André Strohl (20 March 1887 – 10 March 1977) was a French physiologist who was a native of Poitiers. He is remembered for his role in the diagnosis of Guillain–Barré syndrome (sometimes called Guillain–Barré–Strohl syndrome), a form of areflexic paralysis that exhibits normal cell count but with an abnormal increase in spinal fluid protein. The syndrome is named after two French neurologists; Georges Guillain and Jean Alexandre Barré.

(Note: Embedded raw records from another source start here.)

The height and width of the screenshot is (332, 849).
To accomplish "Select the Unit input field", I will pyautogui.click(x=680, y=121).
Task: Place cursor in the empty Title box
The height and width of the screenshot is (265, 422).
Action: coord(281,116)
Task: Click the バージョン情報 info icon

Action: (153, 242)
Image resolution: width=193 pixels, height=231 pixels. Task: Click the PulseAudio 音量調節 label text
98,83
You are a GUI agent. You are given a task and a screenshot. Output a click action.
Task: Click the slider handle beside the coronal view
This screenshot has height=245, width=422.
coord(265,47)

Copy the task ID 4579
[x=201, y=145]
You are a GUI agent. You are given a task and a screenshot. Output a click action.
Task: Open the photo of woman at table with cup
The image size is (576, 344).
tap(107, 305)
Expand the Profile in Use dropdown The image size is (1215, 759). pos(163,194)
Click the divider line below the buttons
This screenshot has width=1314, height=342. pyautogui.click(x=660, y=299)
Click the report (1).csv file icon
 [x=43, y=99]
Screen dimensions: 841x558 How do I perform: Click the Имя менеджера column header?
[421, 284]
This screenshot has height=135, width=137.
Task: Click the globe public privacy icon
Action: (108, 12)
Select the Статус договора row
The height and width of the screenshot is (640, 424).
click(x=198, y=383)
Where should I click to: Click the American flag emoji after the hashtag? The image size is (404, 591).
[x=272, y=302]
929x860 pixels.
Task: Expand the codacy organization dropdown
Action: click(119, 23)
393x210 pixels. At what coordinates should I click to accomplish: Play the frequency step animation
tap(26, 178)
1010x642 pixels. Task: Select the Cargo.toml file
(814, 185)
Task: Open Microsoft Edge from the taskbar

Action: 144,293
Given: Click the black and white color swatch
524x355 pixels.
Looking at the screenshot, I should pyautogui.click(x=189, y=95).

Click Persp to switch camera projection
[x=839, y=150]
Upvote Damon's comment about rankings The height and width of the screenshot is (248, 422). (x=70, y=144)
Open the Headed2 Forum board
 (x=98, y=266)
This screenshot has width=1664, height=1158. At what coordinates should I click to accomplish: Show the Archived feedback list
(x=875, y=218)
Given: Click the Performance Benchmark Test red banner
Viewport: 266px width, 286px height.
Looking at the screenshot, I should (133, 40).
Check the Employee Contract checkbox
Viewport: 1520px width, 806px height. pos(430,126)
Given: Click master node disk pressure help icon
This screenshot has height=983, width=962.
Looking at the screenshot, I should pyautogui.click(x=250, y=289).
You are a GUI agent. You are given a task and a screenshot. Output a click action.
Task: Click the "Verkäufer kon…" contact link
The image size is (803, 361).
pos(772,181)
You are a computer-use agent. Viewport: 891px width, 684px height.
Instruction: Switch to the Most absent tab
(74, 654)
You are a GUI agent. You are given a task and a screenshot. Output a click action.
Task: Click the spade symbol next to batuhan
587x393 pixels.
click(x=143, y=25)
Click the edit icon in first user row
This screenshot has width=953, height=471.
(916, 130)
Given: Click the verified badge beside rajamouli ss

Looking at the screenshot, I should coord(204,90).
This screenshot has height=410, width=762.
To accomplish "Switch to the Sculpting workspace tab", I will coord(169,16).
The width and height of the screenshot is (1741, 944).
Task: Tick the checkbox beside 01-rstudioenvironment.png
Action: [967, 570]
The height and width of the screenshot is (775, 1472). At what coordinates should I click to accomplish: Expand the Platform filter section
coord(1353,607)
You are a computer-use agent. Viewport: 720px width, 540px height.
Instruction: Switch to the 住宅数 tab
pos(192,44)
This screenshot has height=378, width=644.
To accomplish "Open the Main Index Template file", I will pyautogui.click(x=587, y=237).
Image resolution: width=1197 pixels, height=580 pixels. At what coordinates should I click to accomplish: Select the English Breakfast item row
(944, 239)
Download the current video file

In 1916, during World War I, Strohl was serving in the Neurological Centre of the French Sixth Army with Guillain and Barré. The three doctors noticed that two soldiers, who were suffering from muscular weakening and pain along with paresthesias, had an unexpected amount of spinal fluid protein production. Strohl is credited with performing the electrophysiological tests on the soldiers. Eventually, the two patients were able to recover from their illness. In 1916, Guillain, Barré and Strohl reported their findings in a medical journal. In 1927, H. Draganesco and J. Claudion coined the term "Guillain–Barré syndrome", apparently overlooking Strohl's contributions.

In 1924 Strohl became a professor of physiological medicine in Algiers, and two years later acquired the same position at the University of Paris. He retired from there in 1957. He was also a member of the Académie Nationale de Médecine.

== Selected bibliography ==
- G. Guillain, J. A. Barré, A. Strohl: Le réflexe médico-plantaire: Étude de ses caracteres graphiques et de son temps perdu. Bulletins et mémoires de la Société des Médecins des Hôpitaux de Paris, 1916, 40: 1459-1462.
- G. Guillain, J. A. Barré, A. Strohl: Sur un syndrome de radiculonévrite avec hyperalbuminose du liquide céphalo-rachidien sans réaction cellulaire. Remarques sur les caractères cliniques et graphiques des réflexes tendineux. Bulletins et mémoires de la Société des Médecins des Hôpitaux de Paris, 1916, 40: 1462-1470.